One of the outstanding demonstrations of current computer power was the Google-DeepMind’s AI system AlphaGo's defeat of a human professional for the first time last year at the ancient board game Go. Subsequently, Google's AlphaGo Zero surpassed the strength of AlphaGo in three days by winning 100 games to 0, reached the level of AlphaGo Master in 21 days, and exceeded all the old versions in 40 days. See Wikipedia: AlphaGo Zero. If you aren't familiar with the ancient Chinese game of Go, you should read "What is Go?" from the American Go Association.
In a JSTOR Daily post entitled, "The Inevitable Triumph of Iteration over Intellect," Kevin Litman-Navarro observed the following about the AlphaGo Zero achievement,
But how impressive is this really? If you could do anything 4.9 million times, you’d probably become a master too. The ability to iterate a larger number of times on a small time scale is what makes neural networks such useful tools in artificial intelligence.Artificial Intelligence has been a buzzword for a long time and is generally defined as the theory and development of computer systems able to perform tasks that normally require human intelligence, such as visual perception, speech recognition, decision-making, and translation between languages. From a genealogical perspective, the increasingly available "record hints" provided by several online websites such as FamilySearch.org, Ancestry.com, MyHeritage.com, and Findmypast.com, are more or less an implementation of an artificial intelligence program. The main limitation of the hints being the lack of indexed data and the variations in the way genealogical information has been recorded. Obviously, one huge limitation is an accurate and reliable method of handwriting recognition implemented for genealogical research.
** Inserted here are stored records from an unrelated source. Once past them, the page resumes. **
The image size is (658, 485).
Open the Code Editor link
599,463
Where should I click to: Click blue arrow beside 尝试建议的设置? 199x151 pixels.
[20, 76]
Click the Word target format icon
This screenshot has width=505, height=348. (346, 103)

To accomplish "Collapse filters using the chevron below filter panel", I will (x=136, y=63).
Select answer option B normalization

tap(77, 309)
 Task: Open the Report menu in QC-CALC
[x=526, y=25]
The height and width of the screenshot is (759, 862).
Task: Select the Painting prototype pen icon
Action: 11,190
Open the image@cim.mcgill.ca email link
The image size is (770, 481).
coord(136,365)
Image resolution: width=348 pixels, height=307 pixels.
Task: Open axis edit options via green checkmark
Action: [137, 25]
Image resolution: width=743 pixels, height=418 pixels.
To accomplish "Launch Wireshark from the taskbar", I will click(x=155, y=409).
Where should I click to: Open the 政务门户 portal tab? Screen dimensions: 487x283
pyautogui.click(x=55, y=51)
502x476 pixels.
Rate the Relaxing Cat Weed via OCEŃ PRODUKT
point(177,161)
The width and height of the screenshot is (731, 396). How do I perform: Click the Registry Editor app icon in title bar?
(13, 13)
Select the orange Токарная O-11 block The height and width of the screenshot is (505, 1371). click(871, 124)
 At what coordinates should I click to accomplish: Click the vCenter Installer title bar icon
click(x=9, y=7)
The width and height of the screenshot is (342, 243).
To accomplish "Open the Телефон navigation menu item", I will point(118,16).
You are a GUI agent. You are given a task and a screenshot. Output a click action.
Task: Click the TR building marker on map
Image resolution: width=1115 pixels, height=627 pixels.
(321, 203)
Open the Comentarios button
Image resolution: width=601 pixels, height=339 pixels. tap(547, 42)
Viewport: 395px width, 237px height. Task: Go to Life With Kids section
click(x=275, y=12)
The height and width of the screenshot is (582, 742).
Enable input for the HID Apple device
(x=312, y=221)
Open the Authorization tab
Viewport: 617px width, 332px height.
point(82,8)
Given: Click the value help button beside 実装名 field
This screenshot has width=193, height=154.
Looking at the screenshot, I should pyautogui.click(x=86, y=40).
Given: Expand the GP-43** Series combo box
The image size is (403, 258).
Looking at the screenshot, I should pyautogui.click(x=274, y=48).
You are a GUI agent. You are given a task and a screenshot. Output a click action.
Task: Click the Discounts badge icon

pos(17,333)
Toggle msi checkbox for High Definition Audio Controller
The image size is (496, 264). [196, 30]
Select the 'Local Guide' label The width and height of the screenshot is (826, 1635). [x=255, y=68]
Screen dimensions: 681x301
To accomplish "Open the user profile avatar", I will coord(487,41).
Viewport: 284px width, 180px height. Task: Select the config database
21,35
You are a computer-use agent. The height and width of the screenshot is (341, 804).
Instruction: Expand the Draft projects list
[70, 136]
With the rise of huge, integrated, online family tree programs that compare and correlate information from millions of users, there is a possibility that more sophisticated artificial intelligence type programs could begin to build a reliable universal family tree. The FamilySearch.org Family Tree has the potential to begin such a project, but there is presently no way to integrate information from the millions of other online family trees on other programs and there is definitely no way to evaluate the reliability of the information presented in all those family trees.
Another basic limitation in undertaking such a project is the unreliability of existing historical data and the fact that all such data is scattered around the world in fragments which are more or less still unavailable. You could be persuaded to believe that current DNA testing could solve part of the problem. Even assuming that universal DNA testing would be possible or desirable, the results from the testing would have to be correlated and evaluated.
What would a universal family tree look like?
I think any universal family tree would need to be focused on the supported connections between individuals now shown on many well-sourced family trees presently available. For example, as I noted above, there are several websites that provide record hints. When these record hints are supported by reliable DNA matching data, there is a good possibility of establishing a basis for the foundation of a universal family tree. For example, let's suppose that existing data supports my relationship to my immediate family and some or all of the connections are supported by DNA testing data assuming further that all of the family members participate. This basic, supported information can then become the basis for constructing additional reliable connections.
Could an artificial intelligence program be written to build such a family tree? Probably, assuming the data was made available and not blocked by current attitudes towards privacy. But these are big assumptions. Presently, the best that we have are the major genealogical database and family tree programs.